From the records that follow, copy every line in which "prompt" appears.

(Saved data entries)
[Start of section]

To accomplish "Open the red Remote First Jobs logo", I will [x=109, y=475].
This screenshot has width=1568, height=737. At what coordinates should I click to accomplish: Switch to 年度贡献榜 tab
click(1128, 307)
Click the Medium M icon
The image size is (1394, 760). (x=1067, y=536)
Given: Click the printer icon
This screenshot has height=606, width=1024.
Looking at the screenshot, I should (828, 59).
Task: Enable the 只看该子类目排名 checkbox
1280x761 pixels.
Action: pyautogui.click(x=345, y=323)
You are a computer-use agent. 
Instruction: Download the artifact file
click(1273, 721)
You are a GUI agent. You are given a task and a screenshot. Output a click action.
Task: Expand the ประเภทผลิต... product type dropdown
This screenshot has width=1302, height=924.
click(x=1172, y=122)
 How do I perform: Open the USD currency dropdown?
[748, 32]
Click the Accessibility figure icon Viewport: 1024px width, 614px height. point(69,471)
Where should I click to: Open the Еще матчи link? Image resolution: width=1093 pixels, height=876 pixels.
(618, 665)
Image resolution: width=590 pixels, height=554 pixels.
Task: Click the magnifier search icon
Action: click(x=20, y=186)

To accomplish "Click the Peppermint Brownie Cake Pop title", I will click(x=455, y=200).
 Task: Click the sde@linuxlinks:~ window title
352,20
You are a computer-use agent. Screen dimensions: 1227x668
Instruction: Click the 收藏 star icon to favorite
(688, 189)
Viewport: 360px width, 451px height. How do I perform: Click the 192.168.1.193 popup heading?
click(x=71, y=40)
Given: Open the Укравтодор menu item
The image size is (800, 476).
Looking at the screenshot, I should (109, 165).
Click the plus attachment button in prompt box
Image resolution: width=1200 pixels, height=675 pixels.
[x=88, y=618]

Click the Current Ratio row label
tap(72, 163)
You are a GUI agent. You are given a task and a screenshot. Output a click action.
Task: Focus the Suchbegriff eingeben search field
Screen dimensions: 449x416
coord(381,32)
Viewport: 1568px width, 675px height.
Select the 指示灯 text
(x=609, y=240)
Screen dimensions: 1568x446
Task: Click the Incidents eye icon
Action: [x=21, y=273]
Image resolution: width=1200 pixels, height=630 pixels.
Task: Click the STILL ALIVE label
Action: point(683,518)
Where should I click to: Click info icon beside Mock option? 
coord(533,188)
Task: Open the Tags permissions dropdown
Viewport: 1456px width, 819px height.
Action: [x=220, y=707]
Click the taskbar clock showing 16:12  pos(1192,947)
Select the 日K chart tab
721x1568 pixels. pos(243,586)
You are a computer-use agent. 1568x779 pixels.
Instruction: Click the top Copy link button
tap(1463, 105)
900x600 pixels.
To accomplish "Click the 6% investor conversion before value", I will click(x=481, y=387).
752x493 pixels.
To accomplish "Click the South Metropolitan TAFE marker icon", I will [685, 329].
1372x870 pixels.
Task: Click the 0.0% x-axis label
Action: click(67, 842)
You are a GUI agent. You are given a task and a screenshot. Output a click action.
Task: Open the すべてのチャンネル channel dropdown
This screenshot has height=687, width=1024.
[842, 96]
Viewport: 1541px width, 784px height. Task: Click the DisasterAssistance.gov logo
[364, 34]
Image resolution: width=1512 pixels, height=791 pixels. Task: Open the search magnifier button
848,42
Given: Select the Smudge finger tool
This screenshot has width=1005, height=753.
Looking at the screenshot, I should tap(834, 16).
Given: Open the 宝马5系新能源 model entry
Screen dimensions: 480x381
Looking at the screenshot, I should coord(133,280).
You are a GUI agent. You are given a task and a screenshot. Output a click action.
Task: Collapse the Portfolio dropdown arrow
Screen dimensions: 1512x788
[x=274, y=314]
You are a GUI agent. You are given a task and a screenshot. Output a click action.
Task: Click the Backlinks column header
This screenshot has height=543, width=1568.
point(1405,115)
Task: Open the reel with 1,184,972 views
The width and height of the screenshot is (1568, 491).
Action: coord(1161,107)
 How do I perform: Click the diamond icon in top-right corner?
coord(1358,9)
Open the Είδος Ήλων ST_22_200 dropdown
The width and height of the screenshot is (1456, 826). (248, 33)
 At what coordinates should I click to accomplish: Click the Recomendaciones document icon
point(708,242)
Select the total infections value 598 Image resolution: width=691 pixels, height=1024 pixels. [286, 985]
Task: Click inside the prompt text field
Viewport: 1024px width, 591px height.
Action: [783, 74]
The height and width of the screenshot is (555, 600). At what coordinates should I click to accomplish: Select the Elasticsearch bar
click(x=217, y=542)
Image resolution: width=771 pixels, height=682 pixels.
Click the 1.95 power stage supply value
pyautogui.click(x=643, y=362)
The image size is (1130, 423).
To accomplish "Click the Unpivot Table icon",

[End of section]

## The answer
Click the plus attachment button in prompt box
Task: Click inside the prompt text field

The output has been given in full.